Task to carry out: Your task is to show every line in the listing below that includes "computer".

Input material:

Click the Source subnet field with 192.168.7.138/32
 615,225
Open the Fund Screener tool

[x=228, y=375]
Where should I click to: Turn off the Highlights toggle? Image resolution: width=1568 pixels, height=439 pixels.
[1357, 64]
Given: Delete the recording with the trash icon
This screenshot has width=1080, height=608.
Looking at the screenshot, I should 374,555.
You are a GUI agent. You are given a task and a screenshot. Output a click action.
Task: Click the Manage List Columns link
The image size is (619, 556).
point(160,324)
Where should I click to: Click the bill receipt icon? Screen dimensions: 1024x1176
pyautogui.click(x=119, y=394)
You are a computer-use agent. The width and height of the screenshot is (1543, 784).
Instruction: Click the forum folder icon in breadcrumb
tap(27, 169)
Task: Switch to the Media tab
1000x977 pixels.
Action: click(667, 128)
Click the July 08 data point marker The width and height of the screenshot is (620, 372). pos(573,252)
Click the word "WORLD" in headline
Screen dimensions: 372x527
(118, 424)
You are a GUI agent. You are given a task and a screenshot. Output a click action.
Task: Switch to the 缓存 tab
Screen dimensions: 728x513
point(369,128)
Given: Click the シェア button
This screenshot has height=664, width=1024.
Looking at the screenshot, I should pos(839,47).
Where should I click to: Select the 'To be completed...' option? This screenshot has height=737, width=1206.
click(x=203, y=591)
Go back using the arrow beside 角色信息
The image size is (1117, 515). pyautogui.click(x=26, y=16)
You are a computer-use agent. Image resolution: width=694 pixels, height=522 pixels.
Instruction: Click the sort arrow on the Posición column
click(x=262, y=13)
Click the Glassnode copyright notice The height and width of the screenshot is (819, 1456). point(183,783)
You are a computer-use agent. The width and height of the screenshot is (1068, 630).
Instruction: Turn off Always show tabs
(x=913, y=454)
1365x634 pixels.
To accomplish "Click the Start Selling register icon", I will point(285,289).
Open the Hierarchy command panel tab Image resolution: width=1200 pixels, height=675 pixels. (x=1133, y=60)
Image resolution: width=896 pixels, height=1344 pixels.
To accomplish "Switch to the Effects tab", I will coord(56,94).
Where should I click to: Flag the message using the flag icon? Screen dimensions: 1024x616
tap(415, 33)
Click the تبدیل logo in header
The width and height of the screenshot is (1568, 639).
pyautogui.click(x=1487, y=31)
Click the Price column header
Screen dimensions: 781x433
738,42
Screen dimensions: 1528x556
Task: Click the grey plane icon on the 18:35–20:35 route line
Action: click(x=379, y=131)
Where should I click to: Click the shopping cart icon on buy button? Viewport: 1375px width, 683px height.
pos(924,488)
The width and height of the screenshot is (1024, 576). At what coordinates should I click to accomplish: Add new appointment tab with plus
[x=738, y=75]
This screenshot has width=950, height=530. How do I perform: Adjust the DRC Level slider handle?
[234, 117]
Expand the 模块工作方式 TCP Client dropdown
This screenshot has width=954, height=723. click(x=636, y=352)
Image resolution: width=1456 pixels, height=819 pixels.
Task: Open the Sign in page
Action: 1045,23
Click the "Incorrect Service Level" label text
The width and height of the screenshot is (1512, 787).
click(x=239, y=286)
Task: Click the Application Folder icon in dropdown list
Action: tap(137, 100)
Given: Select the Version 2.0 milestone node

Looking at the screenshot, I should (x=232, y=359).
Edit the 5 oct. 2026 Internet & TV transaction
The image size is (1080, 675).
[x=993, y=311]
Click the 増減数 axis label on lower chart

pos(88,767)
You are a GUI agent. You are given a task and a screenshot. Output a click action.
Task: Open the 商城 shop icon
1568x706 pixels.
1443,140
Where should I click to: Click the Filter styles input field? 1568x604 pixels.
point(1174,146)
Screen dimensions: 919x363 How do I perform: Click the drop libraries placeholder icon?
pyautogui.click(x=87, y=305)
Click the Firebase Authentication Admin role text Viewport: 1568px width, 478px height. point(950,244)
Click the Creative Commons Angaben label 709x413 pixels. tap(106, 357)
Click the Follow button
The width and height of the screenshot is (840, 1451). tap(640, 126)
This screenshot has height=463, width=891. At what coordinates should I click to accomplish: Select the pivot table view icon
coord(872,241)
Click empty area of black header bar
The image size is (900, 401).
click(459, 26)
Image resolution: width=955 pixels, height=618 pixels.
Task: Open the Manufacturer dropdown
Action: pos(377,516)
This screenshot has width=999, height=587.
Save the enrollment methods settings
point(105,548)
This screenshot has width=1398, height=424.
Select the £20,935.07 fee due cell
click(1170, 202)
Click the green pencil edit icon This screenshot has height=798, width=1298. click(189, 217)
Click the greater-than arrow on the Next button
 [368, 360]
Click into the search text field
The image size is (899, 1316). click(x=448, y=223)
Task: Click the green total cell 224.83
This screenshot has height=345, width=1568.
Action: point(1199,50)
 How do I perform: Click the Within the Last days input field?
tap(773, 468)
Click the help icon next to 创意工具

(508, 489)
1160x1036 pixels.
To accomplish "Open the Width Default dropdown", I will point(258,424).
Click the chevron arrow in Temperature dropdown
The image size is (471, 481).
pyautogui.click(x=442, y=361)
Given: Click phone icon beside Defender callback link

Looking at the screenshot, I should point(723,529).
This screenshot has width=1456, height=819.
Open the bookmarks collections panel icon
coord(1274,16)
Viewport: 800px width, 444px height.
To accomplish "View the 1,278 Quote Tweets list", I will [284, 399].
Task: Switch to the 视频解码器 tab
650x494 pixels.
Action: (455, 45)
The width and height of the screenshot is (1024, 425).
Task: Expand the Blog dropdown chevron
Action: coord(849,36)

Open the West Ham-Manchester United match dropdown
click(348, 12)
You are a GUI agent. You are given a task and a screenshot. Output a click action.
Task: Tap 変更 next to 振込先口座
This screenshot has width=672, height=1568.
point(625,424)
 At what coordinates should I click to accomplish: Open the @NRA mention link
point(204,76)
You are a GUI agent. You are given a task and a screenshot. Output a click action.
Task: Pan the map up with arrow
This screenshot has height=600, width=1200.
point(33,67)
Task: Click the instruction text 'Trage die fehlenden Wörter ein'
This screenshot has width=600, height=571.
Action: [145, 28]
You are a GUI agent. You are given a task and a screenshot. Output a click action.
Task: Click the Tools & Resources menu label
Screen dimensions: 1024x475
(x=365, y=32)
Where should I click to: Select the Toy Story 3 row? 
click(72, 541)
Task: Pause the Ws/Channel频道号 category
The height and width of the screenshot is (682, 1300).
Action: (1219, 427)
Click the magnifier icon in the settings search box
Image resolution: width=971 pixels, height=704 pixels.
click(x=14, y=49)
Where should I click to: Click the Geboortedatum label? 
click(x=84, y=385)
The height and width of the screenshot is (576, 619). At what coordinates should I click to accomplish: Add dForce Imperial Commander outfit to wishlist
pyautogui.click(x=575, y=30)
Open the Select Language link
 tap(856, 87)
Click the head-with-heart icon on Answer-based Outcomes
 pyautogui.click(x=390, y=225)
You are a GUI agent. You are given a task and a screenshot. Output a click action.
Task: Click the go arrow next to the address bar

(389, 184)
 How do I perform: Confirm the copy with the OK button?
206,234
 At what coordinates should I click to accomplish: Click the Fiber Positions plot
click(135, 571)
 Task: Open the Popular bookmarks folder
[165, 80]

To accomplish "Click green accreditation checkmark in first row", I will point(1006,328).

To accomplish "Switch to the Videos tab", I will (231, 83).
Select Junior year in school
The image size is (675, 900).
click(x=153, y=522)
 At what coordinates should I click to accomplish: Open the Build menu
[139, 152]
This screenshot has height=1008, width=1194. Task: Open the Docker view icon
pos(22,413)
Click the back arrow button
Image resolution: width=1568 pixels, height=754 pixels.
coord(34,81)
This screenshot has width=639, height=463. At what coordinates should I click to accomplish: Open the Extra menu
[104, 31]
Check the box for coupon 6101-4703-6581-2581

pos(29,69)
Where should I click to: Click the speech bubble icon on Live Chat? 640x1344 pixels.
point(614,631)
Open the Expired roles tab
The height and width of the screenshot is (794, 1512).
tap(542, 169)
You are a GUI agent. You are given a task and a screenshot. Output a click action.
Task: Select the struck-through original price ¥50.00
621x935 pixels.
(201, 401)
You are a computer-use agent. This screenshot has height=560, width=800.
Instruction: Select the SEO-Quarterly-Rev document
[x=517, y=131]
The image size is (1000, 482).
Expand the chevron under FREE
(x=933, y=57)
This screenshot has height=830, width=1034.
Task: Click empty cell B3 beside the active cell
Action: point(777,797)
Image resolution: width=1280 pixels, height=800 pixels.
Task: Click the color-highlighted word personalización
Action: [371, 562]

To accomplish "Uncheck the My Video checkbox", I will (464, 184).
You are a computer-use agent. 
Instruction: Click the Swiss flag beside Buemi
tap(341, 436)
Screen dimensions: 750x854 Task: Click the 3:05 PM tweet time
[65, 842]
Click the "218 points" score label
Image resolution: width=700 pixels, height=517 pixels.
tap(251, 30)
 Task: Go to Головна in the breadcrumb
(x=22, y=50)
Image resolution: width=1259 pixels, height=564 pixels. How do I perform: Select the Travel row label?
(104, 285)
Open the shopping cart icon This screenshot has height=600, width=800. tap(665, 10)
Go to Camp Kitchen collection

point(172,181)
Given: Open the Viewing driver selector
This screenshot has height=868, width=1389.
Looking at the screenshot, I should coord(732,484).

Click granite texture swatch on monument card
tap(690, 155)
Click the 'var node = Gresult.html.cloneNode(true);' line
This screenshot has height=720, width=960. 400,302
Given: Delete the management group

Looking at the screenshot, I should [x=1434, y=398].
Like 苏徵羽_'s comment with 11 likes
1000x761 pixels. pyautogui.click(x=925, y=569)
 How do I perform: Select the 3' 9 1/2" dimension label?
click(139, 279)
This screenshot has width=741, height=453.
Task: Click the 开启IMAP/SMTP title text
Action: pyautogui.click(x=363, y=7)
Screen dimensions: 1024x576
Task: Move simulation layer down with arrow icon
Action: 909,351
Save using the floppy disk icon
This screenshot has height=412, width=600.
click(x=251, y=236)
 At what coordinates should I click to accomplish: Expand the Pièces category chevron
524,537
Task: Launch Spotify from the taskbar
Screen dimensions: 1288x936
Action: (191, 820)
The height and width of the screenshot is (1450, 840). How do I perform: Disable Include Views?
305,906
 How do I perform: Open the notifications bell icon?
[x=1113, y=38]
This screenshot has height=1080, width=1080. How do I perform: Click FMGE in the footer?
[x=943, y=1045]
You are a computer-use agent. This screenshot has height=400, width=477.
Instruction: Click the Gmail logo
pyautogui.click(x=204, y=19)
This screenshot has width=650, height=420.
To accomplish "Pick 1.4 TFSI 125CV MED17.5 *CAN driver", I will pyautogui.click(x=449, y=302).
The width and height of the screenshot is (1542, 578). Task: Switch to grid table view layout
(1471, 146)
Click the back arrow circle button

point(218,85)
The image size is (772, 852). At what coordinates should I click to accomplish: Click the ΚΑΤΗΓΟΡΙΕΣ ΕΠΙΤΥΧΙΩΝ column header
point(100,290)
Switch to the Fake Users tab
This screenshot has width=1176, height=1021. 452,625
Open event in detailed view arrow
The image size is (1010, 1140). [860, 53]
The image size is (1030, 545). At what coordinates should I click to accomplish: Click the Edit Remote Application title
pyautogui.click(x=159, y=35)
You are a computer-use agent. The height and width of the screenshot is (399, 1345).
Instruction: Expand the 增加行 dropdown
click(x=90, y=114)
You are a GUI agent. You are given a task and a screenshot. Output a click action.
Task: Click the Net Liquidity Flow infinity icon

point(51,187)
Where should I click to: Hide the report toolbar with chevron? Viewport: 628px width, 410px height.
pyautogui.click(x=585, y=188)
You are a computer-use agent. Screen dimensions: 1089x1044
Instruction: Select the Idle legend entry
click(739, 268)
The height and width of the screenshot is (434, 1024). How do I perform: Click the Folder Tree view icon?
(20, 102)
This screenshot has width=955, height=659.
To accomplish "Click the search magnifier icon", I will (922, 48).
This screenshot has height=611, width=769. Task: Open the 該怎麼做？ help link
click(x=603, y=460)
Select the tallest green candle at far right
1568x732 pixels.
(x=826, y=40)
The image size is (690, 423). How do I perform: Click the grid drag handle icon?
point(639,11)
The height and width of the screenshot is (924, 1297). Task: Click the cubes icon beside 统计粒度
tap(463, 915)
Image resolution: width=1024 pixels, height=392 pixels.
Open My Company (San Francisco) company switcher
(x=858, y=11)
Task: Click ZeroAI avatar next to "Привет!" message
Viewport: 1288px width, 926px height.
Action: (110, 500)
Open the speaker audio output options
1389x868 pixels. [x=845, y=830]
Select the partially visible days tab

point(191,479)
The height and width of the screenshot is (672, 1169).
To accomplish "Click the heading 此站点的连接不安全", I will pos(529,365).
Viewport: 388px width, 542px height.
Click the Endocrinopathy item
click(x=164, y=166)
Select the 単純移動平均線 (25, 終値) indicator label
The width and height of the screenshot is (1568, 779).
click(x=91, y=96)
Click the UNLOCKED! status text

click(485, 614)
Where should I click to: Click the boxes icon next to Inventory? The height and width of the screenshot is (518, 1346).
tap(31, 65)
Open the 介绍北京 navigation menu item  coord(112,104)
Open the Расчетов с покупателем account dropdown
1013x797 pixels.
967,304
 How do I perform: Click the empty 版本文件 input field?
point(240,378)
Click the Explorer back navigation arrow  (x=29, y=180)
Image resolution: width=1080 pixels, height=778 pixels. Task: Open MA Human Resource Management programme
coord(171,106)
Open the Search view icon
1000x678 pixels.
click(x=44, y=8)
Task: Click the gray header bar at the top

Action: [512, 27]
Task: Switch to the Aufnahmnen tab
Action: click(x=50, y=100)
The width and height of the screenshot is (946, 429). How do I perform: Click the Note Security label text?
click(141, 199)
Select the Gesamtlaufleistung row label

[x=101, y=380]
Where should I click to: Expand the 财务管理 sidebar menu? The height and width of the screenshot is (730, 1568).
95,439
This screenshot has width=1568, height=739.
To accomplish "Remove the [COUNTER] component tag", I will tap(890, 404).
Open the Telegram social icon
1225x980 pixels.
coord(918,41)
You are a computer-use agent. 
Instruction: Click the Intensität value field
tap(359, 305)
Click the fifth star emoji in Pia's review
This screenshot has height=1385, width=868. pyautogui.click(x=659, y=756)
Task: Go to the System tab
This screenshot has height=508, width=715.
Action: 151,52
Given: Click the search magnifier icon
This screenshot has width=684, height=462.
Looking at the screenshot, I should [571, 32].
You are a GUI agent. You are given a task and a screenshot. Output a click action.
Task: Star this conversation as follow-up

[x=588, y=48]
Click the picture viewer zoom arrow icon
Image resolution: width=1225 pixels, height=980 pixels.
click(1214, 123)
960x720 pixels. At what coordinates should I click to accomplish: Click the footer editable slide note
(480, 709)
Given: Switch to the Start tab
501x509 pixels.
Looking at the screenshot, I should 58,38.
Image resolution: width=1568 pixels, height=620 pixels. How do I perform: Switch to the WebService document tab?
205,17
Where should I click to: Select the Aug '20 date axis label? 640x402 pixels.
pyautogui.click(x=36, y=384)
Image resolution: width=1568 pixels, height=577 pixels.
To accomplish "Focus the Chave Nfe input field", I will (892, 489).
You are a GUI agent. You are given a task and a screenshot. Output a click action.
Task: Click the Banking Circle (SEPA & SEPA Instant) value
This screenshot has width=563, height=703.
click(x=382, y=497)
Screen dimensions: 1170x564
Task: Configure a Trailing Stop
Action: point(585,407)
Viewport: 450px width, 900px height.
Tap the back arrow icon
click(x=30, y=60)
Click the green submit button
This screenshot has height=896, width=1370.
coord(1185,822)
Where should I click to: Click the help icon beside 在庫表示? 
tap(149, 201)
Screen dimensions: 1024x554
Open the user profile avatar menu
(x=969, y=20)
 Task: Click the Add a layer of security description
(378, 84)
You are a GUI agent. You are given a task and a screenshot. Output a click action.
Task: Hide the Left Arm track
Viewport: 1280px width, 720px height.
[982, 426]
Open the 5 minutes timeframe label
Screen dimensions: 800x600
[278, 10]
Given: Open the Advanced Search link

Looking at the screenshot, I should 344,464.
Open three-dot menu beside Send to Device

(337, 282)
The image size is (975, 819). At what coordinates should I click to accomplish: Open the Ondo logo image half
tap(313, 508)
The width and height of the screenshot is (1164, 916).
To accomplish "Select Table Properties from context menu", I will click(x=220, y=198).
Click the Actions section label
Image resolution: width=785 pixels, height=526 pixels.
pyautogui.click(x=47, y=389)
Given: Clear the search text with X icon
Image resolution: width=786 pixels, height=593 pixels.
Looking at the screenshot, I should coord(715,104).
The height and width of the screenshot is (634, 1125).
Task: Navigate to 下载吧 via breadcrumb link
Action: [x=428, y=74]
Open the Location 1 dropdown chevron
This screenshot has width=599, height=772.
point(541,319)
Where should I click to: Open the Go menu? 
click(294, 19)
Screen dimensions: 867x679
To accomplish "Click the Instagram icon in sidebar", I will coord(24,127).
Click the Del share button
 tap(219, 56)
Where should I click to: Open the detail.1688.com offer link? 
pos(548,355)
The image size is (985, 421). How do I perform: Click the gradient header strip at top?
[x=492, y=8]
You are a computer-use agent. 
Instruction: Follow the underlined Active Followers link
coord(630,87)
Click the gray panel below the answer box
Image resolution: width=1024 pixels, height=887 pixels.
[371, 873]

Exercise answer:
You are a computer-use agent. The width and height of the screenshot is (1543, 784).
You are a computer-use agent. Image resolution: width=694 pixels, height=522 pixels.
You are a computer-use agent. The width and height of the screenshot is (1068, 630).
You are a computer-use agent. This screenshot has height=560, width=800.
You are a computer-use agent. 
You are a computer-use agent. This screenshot has height=400, width=477.
You are a computer-use agent. The height and width of the screenshot is (399, 1345).
You are a computer-use agent. Screen dimensions: 1089x1044
You are a computer-use agent. 
You are a computer-use agent. 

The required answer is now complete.